(Pixel coordinate grounding data)
--------

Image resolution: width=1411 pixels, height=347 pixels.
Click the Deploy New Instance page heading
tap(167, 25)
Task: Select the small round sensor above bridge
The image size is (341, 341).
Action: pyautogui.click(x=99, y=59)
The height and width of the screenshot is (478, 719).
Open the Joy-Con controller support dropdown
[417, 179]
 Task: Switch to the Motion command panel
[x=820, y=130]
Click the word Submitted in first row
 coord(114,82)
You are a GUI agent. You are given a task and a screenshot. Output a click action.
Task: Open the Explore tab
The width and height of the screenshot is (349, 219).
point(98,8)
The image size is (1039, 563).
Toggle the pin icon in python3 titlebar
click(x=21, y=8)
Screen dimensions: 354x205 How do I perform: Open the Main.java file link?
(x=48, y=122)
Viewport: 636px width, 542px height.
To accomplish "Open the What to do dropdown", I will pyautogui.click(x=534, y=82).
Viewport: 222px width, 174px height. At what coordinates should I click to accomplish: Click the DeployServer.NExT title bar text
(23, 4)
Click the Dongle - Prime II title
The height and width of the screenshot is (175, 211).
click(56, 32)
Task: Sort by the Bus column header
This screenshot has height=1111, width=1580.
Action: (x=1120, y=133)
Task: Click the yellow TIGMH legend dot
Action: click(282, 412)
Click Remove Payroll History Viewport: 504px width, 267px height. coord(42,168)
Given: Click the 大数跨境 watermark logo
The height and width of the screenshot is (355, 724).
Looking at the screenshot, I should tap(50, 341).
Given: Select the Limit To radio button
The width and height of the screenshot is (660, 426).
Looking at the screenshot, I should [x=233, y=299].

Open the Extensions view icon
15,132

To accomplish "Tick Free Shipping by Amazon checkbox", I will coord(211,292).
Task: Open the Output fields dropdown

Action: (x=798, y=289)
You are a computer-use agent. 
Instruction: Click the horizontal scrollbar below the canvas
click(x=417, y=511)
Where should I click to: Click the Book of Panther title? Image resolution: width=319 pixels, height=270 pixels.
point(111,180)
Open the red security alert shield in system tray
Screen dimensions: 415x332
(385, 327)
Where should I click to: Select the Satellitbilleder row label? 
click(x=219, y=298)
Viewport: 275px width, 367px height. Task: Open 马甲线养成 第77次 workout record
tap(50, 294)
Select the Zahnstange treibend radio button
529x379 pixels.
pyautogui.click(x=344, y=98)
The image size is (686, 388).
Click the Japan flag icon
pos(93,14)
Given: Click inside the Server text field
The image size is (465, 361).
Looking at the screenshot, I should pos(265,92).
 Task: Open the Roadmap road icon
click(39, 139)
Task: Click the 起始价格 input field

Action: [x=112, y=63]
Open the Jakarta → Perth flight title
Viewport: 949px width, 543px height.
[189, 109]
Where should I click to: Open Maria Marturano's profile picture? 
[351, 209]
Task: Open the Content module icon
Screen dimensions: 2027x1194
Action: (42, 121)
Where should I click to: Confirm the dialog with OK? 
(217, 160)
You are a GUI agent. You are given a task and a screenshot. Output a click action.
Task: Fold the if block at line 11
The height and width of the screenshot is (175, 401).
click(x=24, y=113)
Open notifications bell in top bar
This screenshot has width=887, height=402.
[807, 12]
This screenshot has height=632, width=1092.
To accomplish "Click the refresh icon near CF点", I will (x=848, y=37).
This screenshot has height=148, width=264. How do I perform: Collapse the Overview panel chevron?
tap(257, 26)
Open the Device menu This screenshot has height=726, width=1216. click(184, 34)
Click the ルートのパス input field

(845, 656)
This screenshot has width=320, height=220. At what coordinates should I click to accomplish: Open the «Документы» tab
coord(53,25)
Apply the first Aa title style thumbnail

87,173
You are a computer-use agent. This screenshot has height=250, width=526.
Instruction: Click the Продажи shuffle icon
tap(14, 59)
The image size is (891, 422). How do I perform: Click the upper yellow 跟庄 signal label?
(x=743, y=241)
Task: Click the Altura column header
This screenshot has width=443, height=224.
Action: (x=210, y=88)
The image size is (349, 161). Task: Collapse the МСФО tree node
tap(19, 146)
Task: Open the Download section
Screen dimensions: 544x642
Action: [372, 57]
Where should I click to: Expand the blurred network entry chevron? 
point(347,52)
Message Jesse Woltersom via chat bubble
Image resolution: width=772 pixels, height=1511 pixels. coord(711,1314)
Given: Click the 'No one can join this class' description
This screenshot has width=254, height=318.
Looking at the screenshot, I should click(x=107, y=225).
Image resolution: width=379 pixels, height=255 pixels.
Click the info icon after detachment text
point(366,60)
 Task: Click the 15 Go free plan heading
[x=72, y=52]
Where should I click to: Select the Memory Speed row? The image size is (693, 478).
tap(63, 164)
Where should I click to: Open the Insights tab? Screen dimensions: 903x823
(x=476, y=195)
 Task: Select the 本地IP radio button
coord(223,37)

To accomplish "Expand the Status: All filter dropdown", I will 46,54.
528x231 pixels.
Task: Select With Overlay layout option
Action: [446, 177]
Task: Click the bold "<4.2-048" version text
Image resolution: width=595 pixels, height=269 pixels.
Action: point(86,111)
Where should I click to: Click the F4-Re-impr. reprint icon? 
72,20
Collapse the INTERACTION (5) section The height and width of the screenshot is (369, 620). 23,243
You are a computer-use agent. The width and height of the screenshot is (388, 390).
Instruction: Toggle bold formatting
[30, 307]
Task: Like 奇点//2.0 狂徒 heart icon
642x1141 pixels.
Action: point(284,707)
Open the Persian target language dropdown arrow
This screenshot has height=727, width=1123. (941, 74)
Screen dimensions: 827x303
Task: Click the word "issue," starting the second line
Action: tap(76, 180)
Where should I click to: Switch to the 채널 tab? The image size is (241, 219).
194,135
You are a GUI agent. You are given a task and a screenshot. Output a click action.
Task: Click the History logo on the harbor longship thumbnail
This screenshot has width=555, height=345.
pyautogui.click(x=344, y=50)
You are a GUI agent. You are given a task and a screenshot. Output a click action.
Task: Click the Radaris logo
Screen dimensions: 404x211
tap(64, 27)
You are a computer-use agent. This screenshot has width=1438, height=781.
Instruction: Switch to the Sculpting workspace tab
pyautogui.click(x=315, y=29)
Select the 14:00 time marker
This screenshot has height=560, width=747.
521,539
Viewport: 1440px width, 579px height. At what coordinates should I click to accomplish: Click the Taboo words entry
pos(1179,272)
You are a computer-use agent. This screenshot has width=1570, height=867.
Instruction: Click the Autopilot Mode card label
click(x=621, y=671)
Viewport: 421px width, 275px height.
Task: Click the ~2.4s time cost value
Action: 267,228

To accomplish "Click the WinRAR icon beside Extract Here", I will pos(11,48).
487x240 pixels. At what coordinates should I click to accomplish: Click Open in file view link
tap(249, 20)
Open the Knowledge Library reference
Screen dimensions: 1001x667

--------

● ABOUT THIS TASK: Each entry in the data must be copied exactly.

● RESPONSE:
Image resolution: width=1411 pixels, height=347 pixels.
Click the Deploy New Instance page heading
tap(167, 25)
Task: Select the small round sensor above bridge
The image size is (341, 341).
Action: pyautogui.click(x=99, y=59)
The height and width of the screenshot is (478, 719).
Open the Joy-Con controller support dropdown
[417, 179]
 Task: Switch to the Motion command panel
[x=820, y=130]
Click the word Submitted in first row
 coord(114,82)
You are a GUI agent. You are given a task and a screenshot. Output a click action.
Task: Open the Explore tab
The width and height of the screenshot is (349, 219).
point(98,8)
The image size is (1039, 563).
Toggle the pin icon in python3 titlebar
click(x=21, y=8)
Screen dimensions: 354x205 How do I perform: Open the Main.java file link?
(x=48, y=122)
Viewport: 636px width, 542px height.
To accomplish "Open the What to do dropdown", I will pyautogui.click(x=534, y=82).
Viewport: 222px width, 174px height. At what coordinates should I click to accomplish: Click the DeployServer.NExT title bar text
(23, 4)
Click the Dongle - Prime II title
The height and width of the screenshot is (175, 211).
click(56, 32)
Task: Sort by the Bus column header
This screenshot has height=1111, width=1580.
Action: (x=1120, y=133)
Task: Click the yellow TIGMH legend dot
Action: click(282, 412)
Click Remove Payroll History Viewport: 504px width, 267px height. coord(42,168)
Given: Click the 大数跨境 watermark logo
The height and width of the screenshot is (355, 724).
Looking at the screenshot, I should tap(50, 341).
Given: Select the Limit To radio button
The width and height of the screenshot is (660, 426).
Looking at the screenshot, I should [x=233, y=299].

Open the Extensions view icon
15,132

To accomplish "Tick Free Shipping by Amazon checkbox", I will coord(211,292).
Task: Open the Output fields dropdown

Action: (x=798, y=289)
You are a computer-use agent. 
Instruction: Click the horizontal scrollbar below the canvas
click(x=417, y=511)
Where should I click to: Click the Book of Panther title? Image resolution: width=319 pixels, height=270 pixels.
point(111,180)
Open the red security alert shield in system tray
Screen dimensions: 415x332
(385, 327)
Where should I click to: Select the Satellitbilleder row label? 
click(x=219, y=298)
Viewport: 275px width, 367px height. Task: Open 马甲线养成 第77次 workout record
tap(50, 294)
Select the Zahnstange treibend radio button
529x379 pixels.
pyautogui.click(x=344, y=98)
The image size is (686, 388).
Click the Japan flag icon
pos(93,14)
Given: Click inside the Server text field
The image size is (465, 361).
Looking at the screenshot, I should pos(265,92).
 Task: Open the Roadmap road icon
click(39, 139)
Task: Click the 起始价格 input field

Action: [x=112, y=63]
Open the Jakarta → Perth flight title
Viewport: 949px width, 543px height.
[189, 109]
Where should I click to: Open Maria Marturano's profile picture? 
[351, 209]
Task: Open the Content module icon
Screen dimensions: 2027x1194
Action: (42, 121)
Where should I click to: Confirm the dialog with OK? 
(217, 160)
You are a GUI agent. You are given a task and a screenshot. Output a click action.
Task: Fold the if block at line 11
The height and width of the screenshot is (175, 401).
click(x=24, y=113)
Open notifications bell in top bar
This screenshot has width=887, height=402.
[807, 12]
This screenshot has height=632, width=1092.
To accomplish "Click the refresh icon near CF点", I will (x=848, y=37).
This screenshot has height=148, width=264. How do I perform: Collapse the Overview panel chevron?
tap(257, 26)
Open the Device menu This screenshot has height=726, width=1216. click(184, 34)
Click the ルートのパス input field

(845, 656)
This screenshot has width=320, height=220. At what coordinates should I click to accomplish: Open the «Документы» tab
coord(53,25)
Apply the first Aa title style thumbnail

87,173
You are a computer-use agent. This screenshot has height=250, width=526.
Instruction: Click the Продажи shuffle icon
tap(14, 59)
The image size is (891, 422). How do I perform: Click the upper yellow 跟庄 signal label?
(x=743, y=241)
Task: Click the Altura column header
This screenshot has width=443, height=224.
Action: (x=210, y=88)
The image size is (349, 161). Task: Collapse the МСФО tree node
tap(19, 146)
Task: Open the Download section
Screen dimensions: 544x642
Action: [372, 57]
Where should I click to: Expand the blurred network entry chevron? 
point(347,52)
Message Jesse Woltersom via chat bubble
Image resolution: width=772 pixels, height=1511 pixels. coord(711,1314)
Given: Click the 'No one can join this class' description
This screenshot has width=254, height=318.
Looking at the screenshot, I should click(x=107, y=225).
Image resolution: width=379 pixels, height=255 pixels.
Click the info icon after detachment text
point(366,60)
 Task: Click the 15 Go free plan heading
[x=72, y=52]
Where should I click to: Select the Memory Speed row? The image size is (693, 478).
tap(63, 164)
Where should I click to: Open the Insights tab? Screen dimensions: 903x823
(x=476, y=195)
 Task: Select the 本地IP radio button
coord(223,37)

To accomplish "Expand the Status: All filter dropdown", I will 46,54.
528x231 pixels.
Task: Select With Overlay layout option
Action: [446, 177]
Task: Click the bold "<4.2-048" version text
Image resolution: width=595 pixels, height=269 pixels.
Action: point(86,111)
Where should I click to: Click the F4-Re-impr. reprint icon? 
72,20
Collapse the INTERACTION (5) section The height and width of the screenshot is (369, 620). 23,243
You are a computer-use agent. The width and height of the screenshot is (388, 390).
Instruction: Toggle bold formatting
[30, 307]
Task: Like 奇点//2.0 狂徒 heart icon
642x1141 pixels.
Action: point(284,707)
Open the Persian target language dropdown arrow
This screenshot has height=727, width=1123. (941, 74)
Screen dimensions: 827x303
Task: Click the word "issue," starting the second line
Action: tap(76, 180)
Where should I click to: Switch to the 채널 tab? The image size is (241, 219).
194,135
You are a GUI agent. You are given a task and a screenshot. Output a click action.
Task: Click the History logo on the harbor longship thumbnail
This screenshot has width=555, height=345.
pyautogui.click(x=344, y=50)
You are a GUI agent. You are given a task and a screenshot. Output a click action.
Task: Click the Radaris logo
Screen dimensions: 404x211
tap(64, 27)
You are a computer-use agent. This screenshot has width=1438, height=781.
Instruction: Switch to the Sculpting workspace tab
pyautogui.click(x=315, y=29)
Select the 14:00 time marker
This screenshot has height=560, width=747.
521,539
Viewport: 1440px width, 579px height. At what coordinates should I click to accomplish: Click the Taboo words entry
pos(1179,272)
You are a computer-use agent. This screenshot has width=1570, height=867.
Instruction: Click the Autopilot Mode card label
click(x=621, y=671)
Viewport: 421px width, 275px height.
Task: Click the ~2.4s time cost value
Action: 267,228

To accomplish "Click the WinRAR icon beside Extract Here", I will pos(11,48).
487x240 pixels. At what coordinates should I click to accomplish: Click Open in file view link
tap(249, 20)
Open the Knowledge Library reference
Screen dimensions: 1001x667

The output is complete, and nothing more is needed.